**TASK OBJECTIVE**
The lines from the start of the data through the line with "You are a computer-use agent. Screen" are to be returned verbatim; all later lines are to be omitted.

**MATERIAL FOR THIS EXERCISE**
————
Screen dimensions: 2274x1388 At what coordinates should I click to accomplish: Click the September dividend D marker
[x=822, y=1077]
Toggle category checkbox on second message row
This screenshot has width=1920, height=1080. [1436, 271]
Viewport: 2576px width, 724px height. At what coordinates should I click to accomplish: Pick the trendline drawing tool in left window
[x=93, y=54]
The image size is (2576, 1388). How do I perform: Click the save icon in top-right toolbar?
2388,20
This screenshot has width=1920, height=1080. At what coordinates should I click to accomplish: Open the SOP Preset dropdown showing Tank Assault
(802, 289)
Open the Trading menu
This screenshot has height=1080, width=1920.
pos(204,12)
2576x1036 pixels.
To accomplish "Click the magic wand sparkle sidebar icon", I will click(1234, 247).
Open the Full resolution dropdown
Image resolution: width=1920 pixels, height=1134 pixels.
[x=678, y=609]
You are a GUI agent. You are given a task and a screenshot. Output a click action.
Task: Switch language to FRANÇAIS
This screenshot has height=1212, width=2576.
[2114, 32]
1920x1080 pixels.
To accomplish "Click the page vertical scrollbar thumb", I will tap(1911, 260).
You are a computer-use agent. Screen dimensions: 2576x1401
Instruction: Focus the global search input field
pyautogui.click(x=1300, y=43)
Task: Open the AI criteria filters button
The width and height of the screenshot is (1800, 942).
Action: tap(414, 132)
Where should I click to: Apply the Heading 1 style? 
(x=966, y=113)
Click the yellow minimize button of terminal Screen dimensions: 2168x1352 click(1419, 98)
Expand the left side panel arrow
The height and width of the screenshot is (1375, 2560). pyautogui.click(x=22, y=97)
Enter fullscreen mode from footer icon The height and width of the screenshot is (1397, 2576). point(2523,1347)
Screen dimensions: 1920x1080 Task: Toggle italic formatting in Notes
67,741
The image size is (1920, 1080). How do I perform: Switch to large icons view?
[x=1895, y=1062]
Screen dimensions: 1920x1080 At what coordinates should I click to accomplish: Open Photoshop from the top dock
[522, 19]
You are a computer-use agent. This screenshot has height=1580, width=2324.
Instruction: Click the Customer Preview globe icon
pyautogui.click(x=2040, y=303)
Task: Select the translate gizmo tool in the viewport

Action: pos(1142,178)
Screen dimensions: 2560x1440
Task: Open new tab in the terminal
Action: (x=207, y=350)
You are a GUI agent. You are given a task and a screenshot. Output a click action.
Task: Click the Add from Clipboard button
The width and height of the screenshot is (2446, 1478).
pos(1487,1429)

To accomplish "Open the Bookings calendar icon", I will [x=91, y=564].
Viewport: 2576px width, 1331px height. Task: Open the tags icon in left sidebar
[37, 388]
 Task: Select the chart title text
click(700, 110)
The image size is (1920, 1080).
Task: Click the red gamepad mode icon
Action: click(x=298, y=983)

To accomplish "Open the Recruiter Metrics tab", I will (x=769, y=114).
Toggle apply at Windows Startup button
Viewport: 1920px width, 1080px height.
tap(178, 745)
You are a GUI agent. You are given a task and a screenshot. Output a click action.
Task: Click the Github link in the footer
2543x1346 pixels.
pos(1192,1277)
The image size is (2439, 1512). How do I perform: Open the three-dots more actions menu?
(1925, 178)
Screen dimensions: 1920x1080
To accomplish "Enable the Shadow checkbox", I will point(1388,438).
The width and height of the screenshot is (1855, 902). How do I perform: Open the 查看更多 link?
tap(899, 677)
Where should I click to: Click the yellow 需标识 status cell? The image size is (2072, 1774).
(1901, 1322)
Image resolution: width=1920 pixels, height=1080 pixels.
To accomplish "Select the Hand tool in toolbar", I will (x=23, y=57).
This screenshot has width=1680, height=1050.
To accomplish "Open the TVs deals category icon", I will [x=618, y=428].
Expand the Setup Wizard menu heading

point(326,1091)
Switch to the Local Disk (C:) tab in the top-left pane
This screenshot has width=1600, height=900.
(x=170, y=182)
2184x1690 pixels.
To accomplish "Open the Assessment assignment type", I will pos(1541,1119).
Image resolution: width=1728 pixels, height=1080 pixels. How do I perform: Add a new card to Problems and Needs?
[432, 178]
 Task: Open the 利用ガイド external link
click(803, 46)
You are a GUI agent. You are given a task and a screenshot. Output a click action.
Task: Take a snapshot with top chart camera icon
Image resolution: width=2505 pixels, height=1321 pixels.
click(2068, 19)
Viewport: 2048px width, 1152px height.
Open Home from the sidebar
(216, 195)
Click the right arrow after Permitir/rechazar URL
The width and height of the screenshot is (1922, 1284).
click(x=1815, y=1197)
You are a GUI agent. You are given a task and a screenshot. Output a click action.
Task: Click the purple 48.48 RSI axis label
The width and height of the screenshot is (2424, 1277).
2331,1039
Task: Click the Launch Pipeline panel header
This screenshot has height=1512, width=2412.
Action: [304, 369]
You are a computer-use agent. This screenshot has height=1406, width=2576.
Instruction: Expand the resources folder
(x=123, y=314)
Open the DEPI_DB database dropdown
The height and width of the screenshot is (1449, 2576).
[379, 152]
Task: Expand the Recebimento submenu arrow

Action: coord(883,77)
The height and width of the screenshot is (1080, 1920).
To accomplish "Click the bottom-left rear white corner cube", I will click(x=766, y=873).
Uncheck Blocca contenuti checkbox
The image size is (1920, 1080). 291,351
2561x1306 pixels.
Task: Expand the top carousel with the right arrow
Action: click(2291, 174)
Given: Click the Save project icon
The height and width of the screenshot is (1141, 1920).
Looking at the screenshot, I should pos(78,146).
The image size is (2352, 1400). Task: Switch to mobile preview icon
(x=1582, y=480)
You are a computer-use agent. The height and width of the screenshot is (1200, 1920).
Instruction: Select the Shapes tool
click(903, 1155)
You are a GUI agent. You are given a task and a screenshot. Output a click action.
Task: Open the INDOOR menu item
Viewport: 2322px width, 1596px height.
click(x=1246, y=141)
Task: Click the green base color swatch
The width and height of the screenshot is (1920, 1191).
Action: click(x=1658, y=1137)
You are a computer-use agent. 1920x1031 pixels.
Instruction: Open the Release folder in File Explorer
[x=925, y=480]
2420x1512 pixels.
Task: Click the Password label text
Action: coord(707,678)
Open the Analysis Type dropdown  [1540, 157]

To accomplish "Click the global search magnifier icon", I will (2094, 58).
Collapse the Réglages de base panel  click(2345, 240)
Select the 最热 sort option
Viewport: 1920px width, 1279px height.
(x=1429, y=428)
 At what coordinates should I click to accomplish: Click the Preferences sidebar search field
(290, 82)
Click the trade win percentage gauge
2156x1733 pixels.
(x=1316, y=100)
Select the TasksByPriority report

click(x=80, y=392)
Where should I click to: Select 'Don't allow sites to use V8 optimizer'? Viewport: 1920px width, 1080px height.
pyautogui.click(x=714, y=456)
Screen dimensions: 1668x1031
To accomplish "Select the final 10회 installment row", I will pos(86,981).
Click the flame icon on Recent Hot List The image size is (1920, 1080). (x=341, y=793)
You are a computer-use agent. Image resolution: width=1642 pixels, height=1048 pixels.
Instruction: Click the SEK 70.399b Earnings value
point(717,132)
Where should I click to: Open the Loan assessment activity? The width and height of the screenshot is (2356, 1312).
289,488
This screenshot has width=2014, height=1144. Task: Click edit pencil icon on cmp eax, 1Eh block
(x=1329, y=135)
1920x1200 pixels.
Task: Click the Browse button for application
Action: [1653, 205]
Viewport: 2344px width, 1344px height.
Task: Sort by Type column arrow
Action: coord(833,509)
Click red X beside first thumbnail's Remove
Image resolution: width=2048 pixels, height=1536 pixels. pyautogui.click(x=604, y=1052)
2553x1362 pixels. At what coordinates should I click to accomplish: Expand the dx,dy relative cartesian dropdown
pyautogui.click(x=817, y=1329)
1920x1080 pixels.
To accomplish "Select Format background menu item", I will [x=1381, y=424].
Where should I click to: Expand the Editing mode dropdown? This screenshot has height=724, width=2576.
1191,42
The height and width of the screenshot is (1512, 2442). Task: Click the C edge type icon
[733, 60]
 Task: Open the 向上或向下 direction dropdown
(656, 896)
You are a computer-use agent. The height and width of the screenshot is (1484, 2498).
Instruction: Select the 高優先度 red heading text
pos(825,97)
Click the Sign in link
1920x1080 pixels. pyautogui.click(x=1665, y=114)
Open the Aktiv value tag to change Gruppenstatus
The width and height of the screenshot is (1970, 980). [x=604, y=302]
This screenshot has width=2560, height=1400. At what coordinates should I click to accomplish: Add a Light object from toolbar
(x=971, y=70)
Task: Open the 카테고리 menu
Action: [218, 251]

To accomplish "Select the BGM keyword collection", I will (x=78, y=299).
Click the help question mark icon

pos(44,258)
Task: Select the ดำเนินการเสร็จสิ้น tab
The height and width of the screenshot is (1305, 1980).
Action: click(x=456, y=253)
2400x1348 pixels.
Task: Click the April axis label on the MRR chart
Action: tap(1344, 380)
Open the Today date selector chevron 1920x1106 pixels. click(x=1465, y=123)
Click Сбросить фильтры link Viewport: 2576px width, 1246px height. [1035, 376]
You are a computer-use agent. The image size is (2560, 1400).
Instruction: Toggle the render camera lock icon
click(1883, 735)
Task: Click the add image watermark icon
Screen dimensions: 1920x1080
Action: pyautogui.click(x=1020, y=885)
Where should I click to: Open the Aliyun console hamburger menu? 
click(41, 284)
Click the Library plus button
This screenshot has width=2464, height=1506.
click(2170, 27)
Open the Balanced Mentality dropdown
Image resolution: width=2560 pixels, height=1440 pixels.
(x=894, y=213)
————
**RESPONSE TO THE EXERCISE**
Screen dimensions: 2274x1388 At what coordinates should I click to accomplish: Click the September dividend D marker
[x=822, y=1077]
Toggle category checkbox on second message row
This screenshot has width=1920, height=1080. [1436, 271]
Viewport: 2576px width, 724px height. At what coordinates should I click to accomplish: Pick the trendline drawing tool in left window
[x=93, y=54]
The image size is (2576, 1388). How do I perform: Click the save icon in top-right toolbar?
2388,20
This screenshot has width=1920, height=1080. At what coordinates should I click to accomplish: Open the SOP Preset dropdown showing Tank Assault
(802, 289)
Open the Trading menu
This screenshot has height=1080, width=1920.
pos(204,12)
2576x1036 pixels.
To accomplish "Click the magic wand sparkle sidebar icon", I will click(1234, 247).
Open the Full resolution dropdown
Image resolution: width=1920 pixels, height=1134 pixels.
[x=678, y=609]
You are a GUI agent. You are given a task and a screenshot. Output a click action.
Task: Switch language to FRANÇAIS
This screenshot has height=1212, width=2576.
[2114, 32]
1920x1080 pixels.
To accomplish "Click the page vertical scrollbar thumb", I will tap(1911, 260).
You are a computer-use agent. Screen dimensions: 2576x1401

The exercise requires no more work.